Pedro Iván Quintana
Italia ganó porque luchó todo el tiempo por conseguirlo. No me imagino la desesperación de Marcelo Lippi, el técnico de Italia, en la banca al darse cuenta de que apabullaban al rival pero eran incapaces de anotar el gol.
El otro lado, Juergen Klinsmann estaba desesperado ante la evidencia de que sus dos delanteros no tenían nada que hacer ante el gran Cannavaro y compañía. ¡Se quería meter a la cancha! Porque justo eso fue lo que le faltó a Alemania, un jugador como el ex atacante del Inter, o como el director de selecciones de Alemania, Oliver Bierhoff, quien triunfó en el Milán.
Lippi confirmó que con los jugadores que tiene no se puede jugar al Catenaccio; al final estaban en la cancha Totti, Del Piero, Iaquinta (casi tocayo) y Toni. Sólo faltó el Pipo Inzaghi, pero del baile se encargó el ‘viejo’ Alessandro, número 7.
Lástima por los alemanes. Casualmente coincidí ayer con Raymundo Rivapalacio y me dijo que los alemanes pensaban reactivar su economía con el título en la Copa del Mundo. Me comentó que hay un estudio que indica que con el triunfo en un Mundial, el país campeón ve crecer su economía en un 2%. (Miren, si alguien le hubiera dicho a Fox).
Yo vi a Italia como serio aspirante a Campeón del Mundo. Ni Francia ni Portugal tienen qué hacer contra ese equipo y su tan poco italiano entrenador.
Hoy, creo que Francia va a ganar el partido. La diferencia serán de nuevo dos cosas, la defensa francesa y la mentalidad ganadora.
Ya sé, a estas alturas no puedo salir con que Portugal no tiene mentalidad para triunfar si ya dejó fuera a Holanda y a Inglaterra. Sí que la tienen, pero como los franceses no tienen que cargar con ese asunto de la ‘saudade’ que es una especie de nostalgia que le entra a los lusitanos, pues pienso que al final van a ganar.

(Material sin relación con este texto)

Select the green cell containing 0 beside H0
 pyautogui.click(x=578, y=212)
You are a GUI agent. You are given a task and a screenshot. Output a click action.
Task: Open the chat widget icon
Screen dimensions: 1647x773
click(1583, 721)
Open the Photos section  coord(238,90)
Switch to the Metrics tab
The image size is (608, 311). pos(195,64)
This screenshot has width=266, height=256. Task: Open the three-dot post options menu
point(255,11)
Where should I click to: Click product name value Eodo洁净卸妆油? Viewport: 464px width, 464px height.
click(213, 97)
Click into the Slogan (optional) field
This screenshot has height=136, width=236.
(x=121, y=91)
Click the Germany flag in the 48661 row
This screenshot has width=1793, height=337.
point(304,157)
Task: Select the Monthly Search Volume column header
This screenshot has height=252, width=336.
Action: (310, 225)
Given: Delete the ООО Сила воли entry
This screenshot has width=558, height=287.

Hay una diferencia a favor de los portugueses y es Zidane. Francia juega en torno a ese gran jugador, mientras que Portugal, aunque tiene a una figura como Luis Figo, juega colectivamente. Si Luiz Felipe Scolari, el técnico de Portugal, encuentra alguna forma de anular a Zizou, los galos la van a pasar mal. Y en el duelo de técnicos, Domenech y su asesor astrológico no tiene nada qué hacer contra el vigente campeón del mundo, que ahora comanda a Portugal.
Pero aún así, veo a Francia en la final, sólo que ahí… Forza Italia!!!!